- **Stored records**:

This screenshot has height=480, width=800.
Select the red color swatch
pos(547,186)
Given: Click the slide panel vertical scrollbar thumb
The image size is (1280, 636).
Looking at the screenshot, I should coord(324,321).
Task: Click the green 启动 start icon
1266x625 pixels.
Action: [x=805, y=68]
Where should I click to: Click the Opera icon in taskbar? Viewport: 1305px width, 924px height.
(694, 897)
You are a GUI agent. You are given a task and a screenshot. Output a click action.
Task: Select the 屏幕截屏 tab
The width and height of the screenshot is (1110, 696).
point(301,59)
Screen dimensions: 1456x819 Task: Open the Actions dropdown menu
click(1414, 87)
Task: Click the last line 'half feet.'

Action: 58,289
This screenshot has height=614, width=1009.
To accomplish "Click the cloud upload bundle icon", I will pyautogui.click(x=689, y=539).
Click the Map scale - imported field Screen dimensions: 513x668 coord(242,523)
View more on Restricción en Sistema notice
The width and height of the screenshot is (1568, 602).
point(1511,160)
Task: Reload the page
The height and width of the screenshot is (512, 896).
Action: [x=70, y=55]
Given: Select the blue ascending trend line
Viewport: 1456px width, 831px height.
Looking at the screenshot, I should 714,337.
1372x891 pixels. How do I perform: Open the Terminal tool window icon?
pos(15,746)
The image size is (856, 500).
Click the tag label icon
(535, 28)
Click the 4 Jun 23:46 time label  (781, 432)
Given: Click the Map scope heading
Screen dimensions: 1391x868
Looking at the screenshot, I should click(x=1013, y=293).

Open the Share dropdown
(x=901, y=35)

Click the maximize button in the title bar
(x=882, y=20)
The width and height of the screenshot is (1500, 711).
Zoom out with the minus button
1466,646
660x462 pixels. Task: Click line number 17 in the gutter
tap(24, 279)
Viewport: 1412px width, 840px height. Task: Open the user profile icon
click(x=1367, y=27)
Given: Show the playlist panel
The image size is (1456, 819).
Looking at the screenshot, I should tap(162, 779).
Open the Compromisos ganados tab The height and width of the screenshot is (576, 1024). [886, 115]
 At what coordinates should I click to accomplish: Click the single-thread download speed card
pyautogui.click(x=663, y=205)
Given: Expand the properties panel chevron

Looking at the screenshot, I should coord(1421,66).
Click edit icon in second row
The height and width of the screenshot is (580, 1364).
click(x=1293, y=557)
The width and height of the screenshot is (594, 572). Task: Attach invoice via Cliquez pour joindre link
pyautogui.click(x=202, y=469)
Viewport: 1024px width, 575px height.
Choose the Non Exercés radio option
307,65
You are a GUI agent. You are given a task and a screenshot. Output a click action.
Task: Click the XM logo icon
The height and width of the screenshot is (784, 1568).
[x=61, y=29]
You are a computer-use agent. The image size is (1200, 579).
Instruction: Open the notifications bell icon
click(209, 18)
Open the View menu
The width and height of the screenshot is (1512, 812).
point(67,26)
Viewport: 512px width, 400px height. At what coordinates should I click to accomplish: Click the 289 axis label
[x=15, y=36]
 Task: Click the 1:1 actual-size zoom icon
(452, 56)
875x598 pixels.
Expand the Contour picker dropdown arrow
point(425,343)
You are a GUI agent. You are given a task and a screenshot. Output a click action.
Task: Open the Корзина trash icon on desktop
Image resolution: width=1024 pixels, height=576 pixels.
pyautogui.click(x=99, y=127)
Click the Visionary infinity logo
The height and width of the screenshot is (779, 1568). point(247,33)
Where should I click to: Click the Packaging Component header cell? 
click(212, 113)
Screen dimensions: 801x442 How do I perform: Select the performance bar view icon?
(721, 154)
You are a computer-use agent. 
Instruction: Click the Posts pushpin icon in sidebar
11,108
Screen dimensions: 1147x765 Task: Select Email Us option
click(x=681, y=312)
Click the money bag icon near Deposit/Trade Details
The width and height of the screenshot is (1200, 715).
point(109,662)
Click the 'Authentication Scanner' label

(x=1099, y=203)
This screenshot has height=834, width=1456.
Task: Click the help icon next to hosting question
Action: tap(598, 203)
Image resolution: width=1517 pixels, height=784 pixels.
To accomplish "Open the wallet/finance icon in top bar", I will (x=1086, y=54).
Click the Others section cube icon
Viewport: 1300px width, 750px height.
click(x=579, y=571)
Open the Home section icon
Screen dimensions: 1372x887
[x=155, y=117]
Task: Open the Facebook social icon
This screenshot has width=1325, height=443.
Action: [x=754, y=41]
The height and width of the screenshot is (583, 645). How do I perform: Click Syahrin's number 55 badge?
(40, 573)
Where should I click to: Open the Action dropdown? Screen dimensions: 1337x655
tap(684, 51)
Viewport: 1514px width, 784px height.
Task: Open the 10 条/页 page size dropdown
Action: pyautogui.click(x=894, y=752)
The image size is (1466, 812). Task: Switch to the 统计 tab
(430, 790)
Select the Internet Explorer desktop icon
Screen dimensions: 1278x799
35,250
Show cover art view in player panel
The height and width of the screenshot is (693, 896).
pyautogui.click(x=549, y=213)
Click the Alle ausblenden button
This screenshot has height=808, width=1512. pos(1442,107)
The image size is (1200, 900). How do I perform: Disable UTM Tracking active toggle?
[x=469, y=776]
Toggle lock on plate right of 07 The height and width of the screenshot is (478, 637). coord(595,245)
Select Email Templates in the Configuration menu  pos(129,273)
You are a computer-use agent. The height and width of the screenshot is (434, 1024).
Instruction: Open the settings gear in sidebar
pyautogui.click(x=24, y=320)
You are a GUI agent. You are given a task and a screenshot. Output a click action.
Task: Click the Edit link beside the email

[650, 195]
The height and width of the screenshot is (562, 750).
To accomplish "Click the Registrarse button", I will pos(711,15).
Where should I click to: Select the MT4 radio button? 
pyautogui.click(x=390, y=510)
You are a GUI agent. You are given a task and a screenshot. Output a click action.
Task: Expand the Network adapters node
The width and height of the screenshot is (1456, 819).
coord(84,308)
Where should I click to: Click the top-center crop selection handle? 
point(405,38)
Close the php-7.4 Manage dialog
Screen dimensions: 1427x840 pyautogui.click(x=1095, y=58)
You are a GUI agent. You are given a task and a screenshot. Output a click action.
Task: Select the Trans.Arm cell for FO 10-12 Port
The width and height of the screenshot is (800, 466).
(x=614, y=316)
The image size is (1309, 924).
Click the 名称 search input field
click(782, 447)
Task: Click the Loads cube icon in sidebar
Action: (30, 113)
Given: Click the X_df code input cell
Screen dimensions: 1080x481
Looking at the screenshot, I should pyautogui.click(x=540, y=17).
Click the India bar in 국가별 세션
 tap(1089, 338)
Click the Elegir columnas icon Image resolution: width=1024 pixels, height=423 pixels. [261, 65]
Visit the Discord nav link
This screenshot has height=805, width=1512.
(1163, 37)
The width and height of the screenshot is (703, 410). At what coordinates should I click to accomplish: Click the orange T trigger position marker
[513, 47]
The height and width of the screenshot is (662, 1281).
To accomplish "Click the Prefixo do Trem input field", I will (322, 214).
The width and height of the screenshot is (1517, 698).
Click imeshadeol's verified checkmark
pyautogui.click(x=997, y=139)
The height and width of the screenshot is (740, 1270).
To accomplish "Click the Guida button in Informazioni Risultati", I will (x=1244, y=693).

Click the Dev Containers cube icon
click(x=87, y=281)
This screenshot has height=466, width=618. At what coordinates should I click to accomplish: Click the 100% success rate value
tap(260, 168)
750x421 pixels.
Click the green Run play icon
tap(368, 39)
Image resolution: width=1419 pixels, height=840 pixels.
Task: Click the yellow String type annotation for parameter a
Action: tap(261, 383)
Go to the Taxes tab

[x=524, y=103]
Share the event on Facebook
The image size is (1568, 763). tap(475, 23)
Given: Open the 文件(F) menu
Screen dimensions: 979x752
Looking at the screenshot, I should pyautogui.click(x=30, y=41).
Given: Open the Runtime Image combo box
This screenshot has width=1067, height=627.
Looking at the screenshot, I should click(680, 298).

- **What this task involves**: Write out the lines exactly, everything from the line containing "The image size is (1200, 900)." down to the line containing "Select Email Templates", including both of those lines.

- **Task result**:
The image size is (1200, 900). How do I perform: Disable UTM Tracking active toggle?
[x=469, y=776]
Toggle lock on plate right of 07 The height and width of the screenshot is (478, 637). coord(595,245)
Select Email Templates in the Configuration menu  pos(129,273)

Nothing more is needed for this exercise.